Suarez (UCD) venceu as primeiras eleições democráticas e Felipe Gonzalez (PSOE) foi uma grande surpresa no segundo lugar. A imagem foi tirada poucos dias depois das eleições.
Se Suárez e González foram mais fortes nas eleições, houve dois líderes políticos que obtiveram resultados desfavoráveis que não esperavam. O terceiro maior partido em termos de votos foi o PCE de Santiago Carrillo com 9% dos votos. A Aliança Popular, liderada por Fraga e com antigos líderes franquistas nas suas fileiras, ganhou apenas 8%. Este foi um grande revés e uma demonstração de que os espanhóis não queriam regressar.
Primeiras eleições livres
Se Suárez e González foram mais fortes nas eleições, houve dois líderes políticos que alcançaram resultados inesperados: Carrillo e Fraga.
Carrillo ficou muito comovido com estes resultados, que não refletiam o papel do PCE como principal força de oposição ao franquismo. Num certo sentido, tornou-se vítima de políticas que priorizavam a consolidação da democracia em detrimento do triunfo das ideias comunistas. Ele foi uma figura chave na Transição e um homem que se redimiu de um passado sombrio, impulsionando as mudanças que acabaram por removê-lo do campo de jogo.

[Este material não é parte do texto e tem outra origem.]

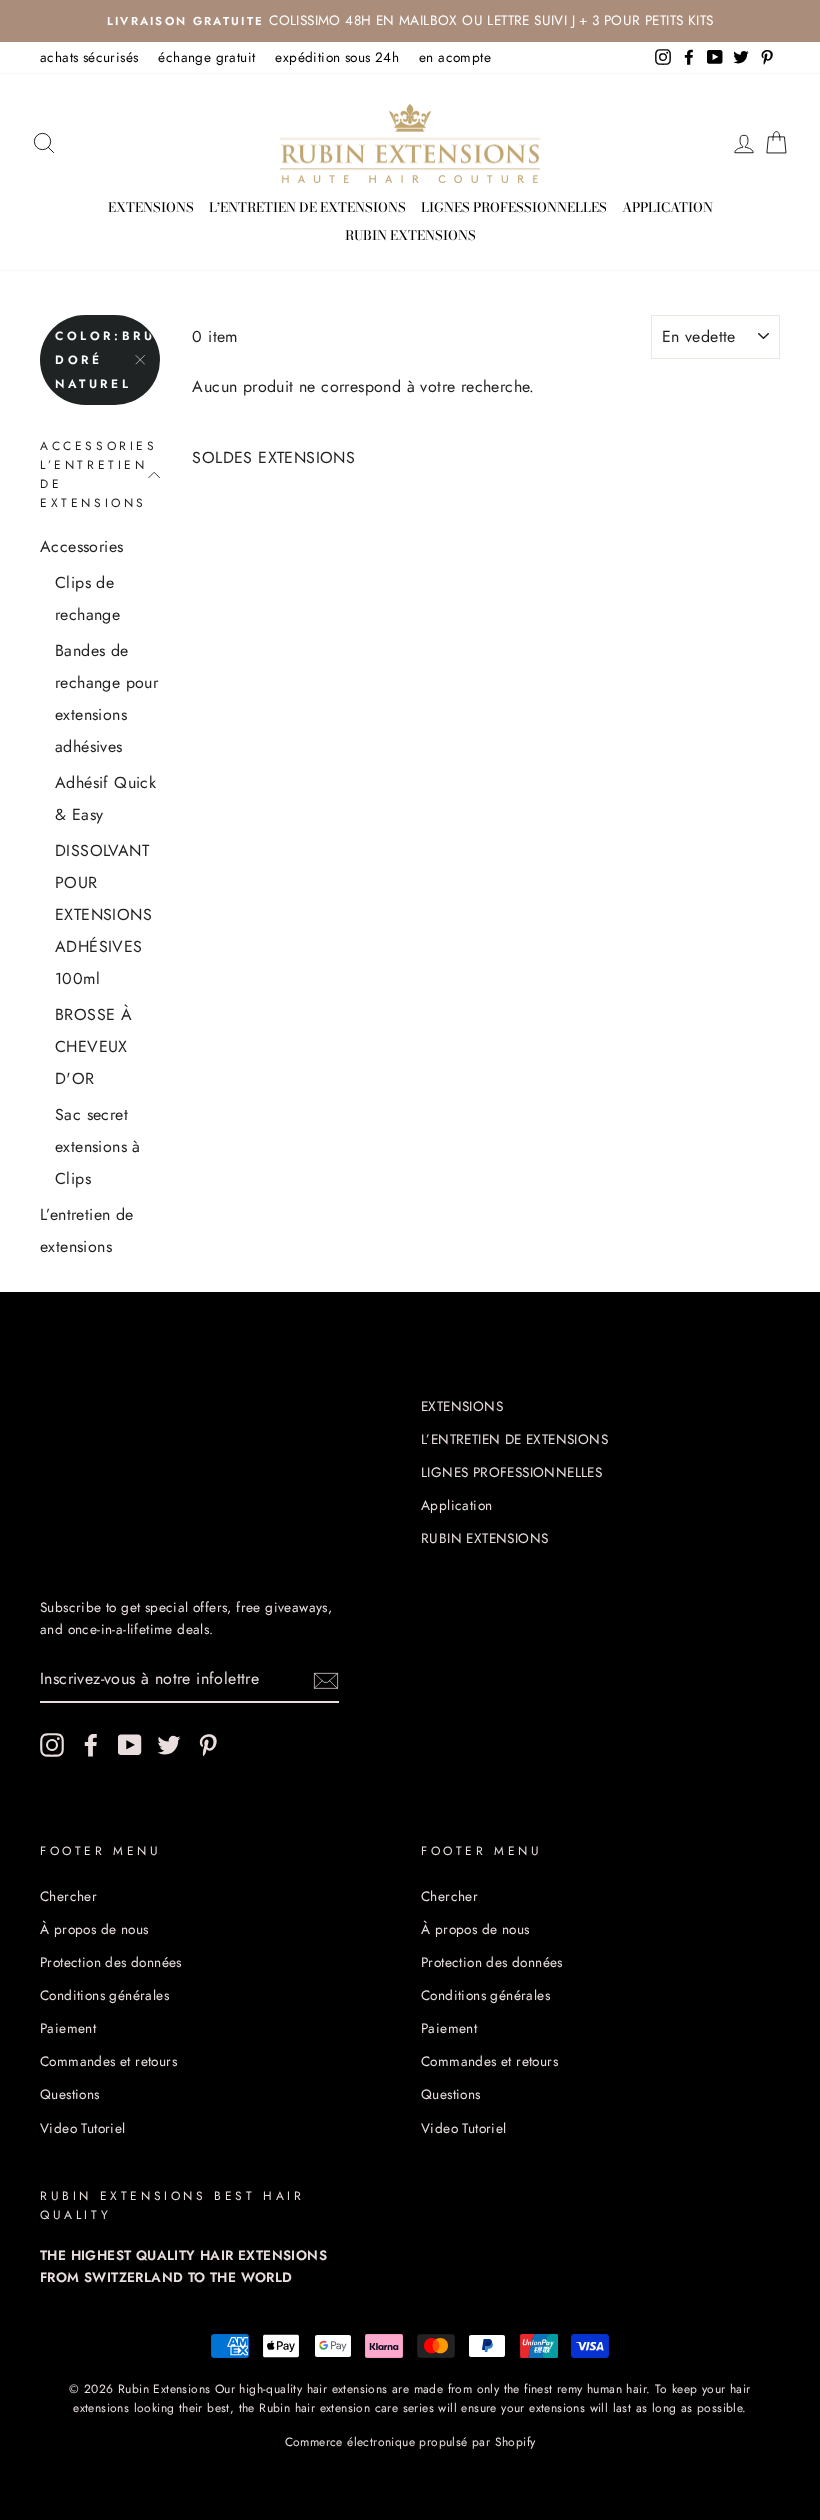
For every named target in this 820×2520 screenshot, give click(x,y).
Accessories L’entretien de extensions (99, 475)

Depois do verão de 1977, já em setembro, Suárez deu outro passo decisivo para promover a normalização da situação: regressar à Catalunha Josep Taradellaso que implicou o reconhecimento da autonomia política da Catalunha e a restauração da Generalitat, liquidada no final da Guerra Civil. O seu famoso “Ja sochere” ainda ressoa nos ouvidos dos catalães que viveram aquele momento.
Assinatura dos Pactos da Moncloa.
A crise do petróleo levou a uma grave deterioração da situação económica, com aumentos exponenciais do desemprego, disparada dos preços e o encerramento de indústrias que não conseguiam fazer face ao aumento dos preços do petróleo bruto. Suárez e Quintana SpringsO seu Ministro da Economia conseguiu convencer os partidos a assinarem os Pactos da Moncloa, que envolviam salários mais baixos em troca de importantes reformas políticas e sociais.
Não foi fácil porque era uma época de intenso conflito laboral, exacerbado pela inflação e por duros ajustamentos económicos, mas eventualmente os sindicatos aceitaram os Pactos da Moncloa. Nicolau RedondoLíder da UGT e Marcelino Camacholíder das comissões de trabalhadores, teve a visão de fazer sacrifícios em prol da consolidação da democracia. Dois sindicalistas de notável honestidade e rigor fizeram a sua parte para que tudo corresse bem.
Padres da Constituição
Seus nomes merecem ser lembrados: Gabriel Cisneros, Manuel Fraga, Miguel Herrero, Gregorio Peces-Barba, José Pedro Perez-Llorca, Mikel Roca e Jordi Sole Tura.
O Congresso, que emergiu das eleições de junho de 1977, assumiu a tarefa de redigir uma constituição. Sete oradores foram nomeados e concluíram o seu trabalho no prazo de um ano. Seus nomes merecem ser lembrados: Gabriel CisnerosManoel Fraga, Miguel Herrero, Gregório Peches-Barba, José Pedro Perez-Llorca, Michael Roca E Jordi Sole Tura. Com respeito, prudência e sentido de Estado, realizaram o trabalho, que foi posteriormente aprovado por voto popular pela esmagadora maioria dos cidadãos. Em 29 de dezembro de 1978 entrou em vigor.
Pais da Constituição de 78
O período de transição durou três anos, contando desde a morte de Franco e a proclamação de Don Juan Carlos até a aprovação da Constituição. Foi uma viagem sem mapas por um território desconhecido. Mas tudo correu bem. E isto porque o medo de outra Guerra Civil e a profunda transformação social do país contribuíram para mudanças que pareciam impensáveis. Paradoxalmente, alguns líderes, como Carrillo, cavaram a sua própria sepultura política ao promoverem este processo. Mas outros, como Felipe Gonzalez, iniciaram a sua ascensão ao poder. Meio século se passou e tudo isso é história.